CHICAGO — “Don’t let ‘no, because’ be the first words out of your mouth,” said Duncan Wardle, former head of innovation and creativity at Disney and the opening keynote speaker at IFT FIRST, the Institute of Food Technologists’ annual meeting and trade show on July 17.

“When a team member presents a new idea, respond ‘yes, and’ in order to encourage innovation.”  

Wardle said it’s important that today’s leaders fuel the next generation of food innovators with the skills of cultivating creativity, intuition, curiosity and imagination. Why? Because the skills cannot be programmed.

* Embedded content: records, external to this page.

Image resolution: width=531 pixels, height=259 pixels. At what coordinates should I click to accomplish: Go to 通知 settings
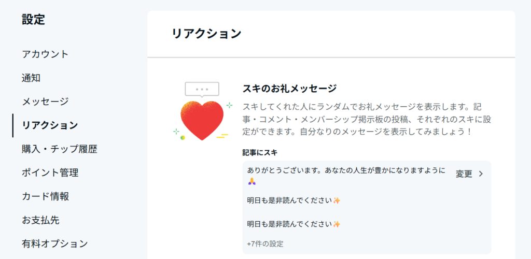coord(31,78)
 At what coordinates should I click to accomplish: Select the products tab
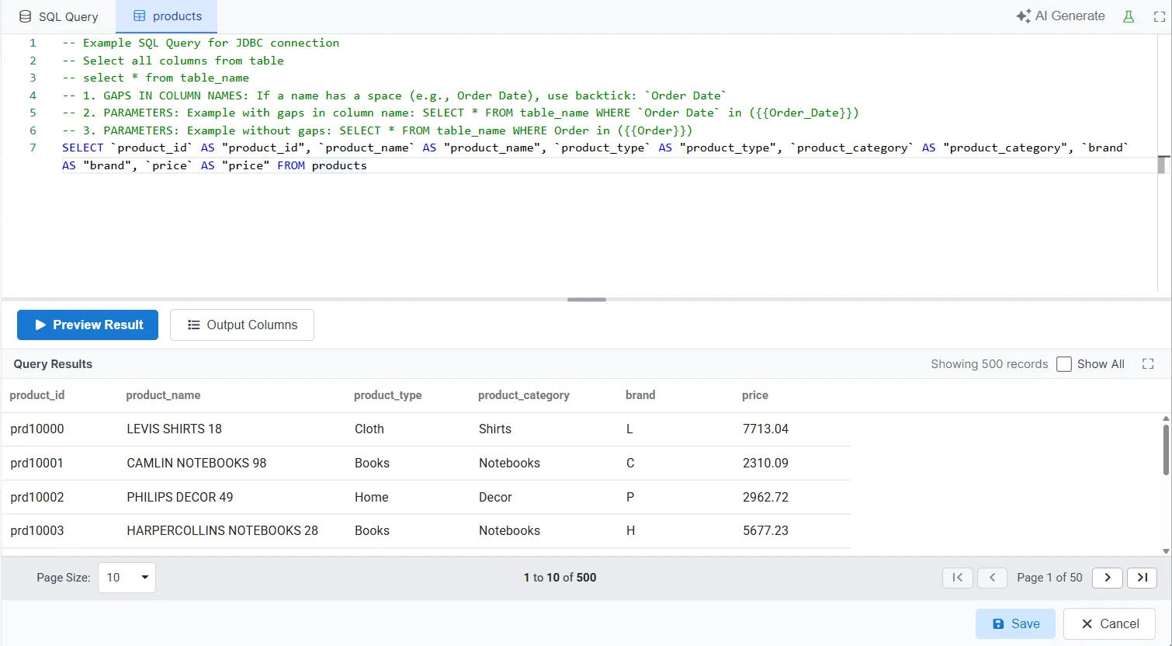pyautogui.click(x=167, y=16)
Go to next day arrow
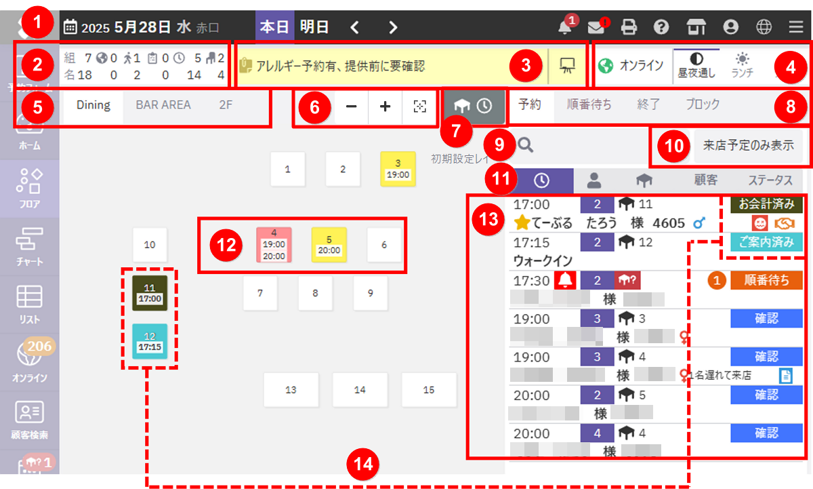The height and width of the screenshot is (489, 813). click(393, 27)
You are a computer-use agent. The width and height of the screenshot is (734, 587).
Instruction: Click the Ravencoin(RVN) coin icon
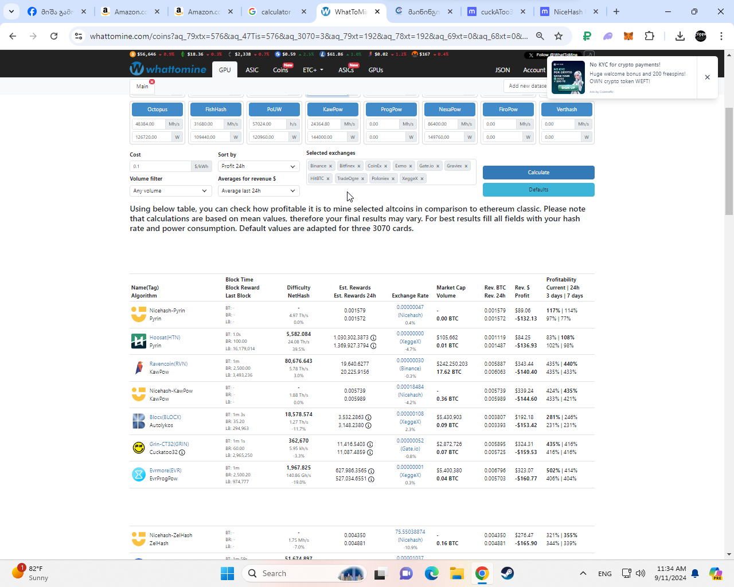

“You can program AI (artificial intelligence) to paint the Mona Lisa, and it might be able to recreate it perfectly stroke by stroke, but it’d be incredibly difficult to program a machine to possess the curiosity and creativity that prompted Da Vinci to paint her in the first place,” Wardle said.

“While AI may one day replicate the core human traits, I don’t believe it’s coming anytime soon,” he said. “The next decade belongs to those of us who can tap into our creativity, our intuition, our curiosity and our imagination, and leverage these uniquely human skills to disrupt and innovate the next wave of incredible discoveries.”

Managers and leaders need to be open and positive and avoid focusing on potential barriers, he said, adding that teams should be encouraged to color outside the lines.

“Think like a child,” he said. “We were all born creative, but then we went to school and then college and got a job and most likely found ourselves being told ‘you’re not creative’ or ‘leave those ideas to the creative team.’”

One of the first lessons children are taught is “to color in-between the lines.” But being creative is more than picking a color of crayon, it’s about breaking through the barriers, the lines. It’s about the ability to think creatively and solve problems.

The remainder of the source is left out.